I am struggling for a while to get my program running stable. I am experiencing hard faults while my program is running. I am going in circles.
My project:
- Nucleo F446ze (STM32F446ze)
- An LTE modem connected to uart2
- My PC connected to uart3 (for logging only).
- FreeRTOS downloaded from git, using their STM port
- LWIP 2.1.0 download from git
Some freertos configs
- configASSERT enabled in free rtos
- configCHECK_FOR_STACK_OVERFLOW set to 2
- configUSE_MALLOC_FAILED_HOOK set to 1
- configTOTAL_HEAP_SIZE set to 30k (I have 10k left when I query remaining heap size)
- INCLUDE_uxTaskGetStackHighWaterMark set to 1 (all tasks are within stack limits)
- SysTick is dedicated for FreeRTOS. I use TIM6 on 1khz to increase the HAL tick.
- All NVIC interrupts are set to 5 and higher, and again, configASSERT is enabled so pretty sure "interrupt management" is covered.
And using the defines to map free rtos interrupt handlers to CMSIS
#define vPortSVCHandler SVC_Handler
#define xPortPendSVHandler PendSV_Handler
#define xPortSysTickHandler SysTick_Handler
My program does the following in sequence:
- setup clocks and peripherals
- enable interrupts
- create "StartLwIP" task
- start FreeRTOS scheduler
Then "StartLwIP" does:
- Send commands via uart2 to LTE modem to enable data mode
- Initialize LwIP stack (negotiate ppp with peer)
- Start a new "Test" task
The "Test" task does:
- Open connection to a TCP server on the internet
- Send a message
- Close socket
- vTaskDelay [100|10|-]
- repeat
When I use vTaskDelay(100), the program can run without problems for hours (ran it over night, no issues).
When I use vTaskDelay(10), the program runs for a while (between 1 minute - 5 minutes). Then it will crash and hang up in hard fault handler.
When I remove the vTaskDelay (which would be the preferred solution), it will crash even faster. Again, it will vary, but somewhere within seconds to a minute.
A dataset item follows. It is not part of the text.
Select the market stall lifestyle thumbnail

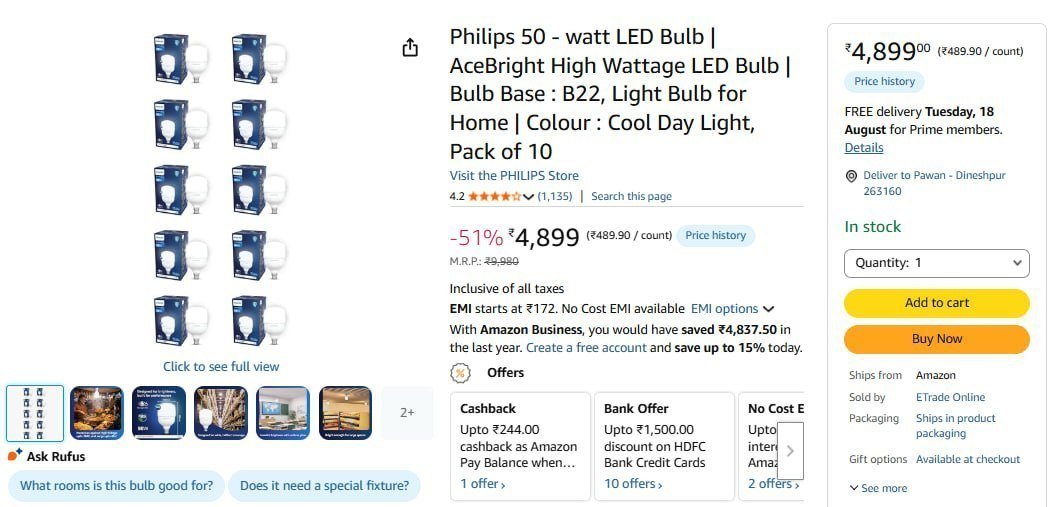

I am 99% sure the problem is not heap / stack related. The high water marks and heap consumption look perfectly fine. Not even close to go outside heap / stack.
Memory management is LWIP is somewhat confusing to me, but since I am only constantly opening and closing connections I can't believe I am running out of PBUFs in LWIP. I extended the numbers anyway.
I am struggling for weeks, and eventually started to doubt the STM HAL. Then I stumbled upon the __HAL_LOCK
in peripheral libraries (uart in my case). For example in HAL_UART_Transmit_IT
HAL_StatusTypeDef HAL_UART_Transmit_IT(UART_HandleTypeDef *huart, uint8_t *pData, uint16_t Size)
{
/* Check that a Tx process is not already ongoing */
if (huart->gState == HAL_UART_STATE_READY)
{
if ((pData == NULL) || (Size == 0U))
{
return HAL_ERROR;
}
/* Process Locked */
__HAL_LOCK(huart); <<<<======
huart->pTxBuffPtr = pData;
huart->TxXferSize = Size;
huart->TxXferCount = Size;
huart->ErrorCode = HAL_UART_ERROR_NONE;
huart->gState = HAL_UART_STATE_BUSY_TX;
/* Process Unlocked */
__HAL_UNLOCK(huart); <<<<======
/* Enable the UART Transmit data register empty Interrupt */
__HAL_UART_ENABLE_IT(huart, UART_IT_TXE);
return HAL_OK;
}
else
{
return HAL_BUSY;
}
}
When I go to the definition of the lock macro I got a bit worried:
#if (USE_RTOS == 1U)
/* Reserved for future use */
#error "USE_RTOS should be 0 in the current HAL release"
#else
#define __HAL_LOCK(__HANDLE__) \
I've read several threads on this. Here and here for example. I can also read many topics that the locking mechanism is poorly implemented and not thread safe at all. Interesting, since even without an RTOS, but using interrupts would then be a potential problem.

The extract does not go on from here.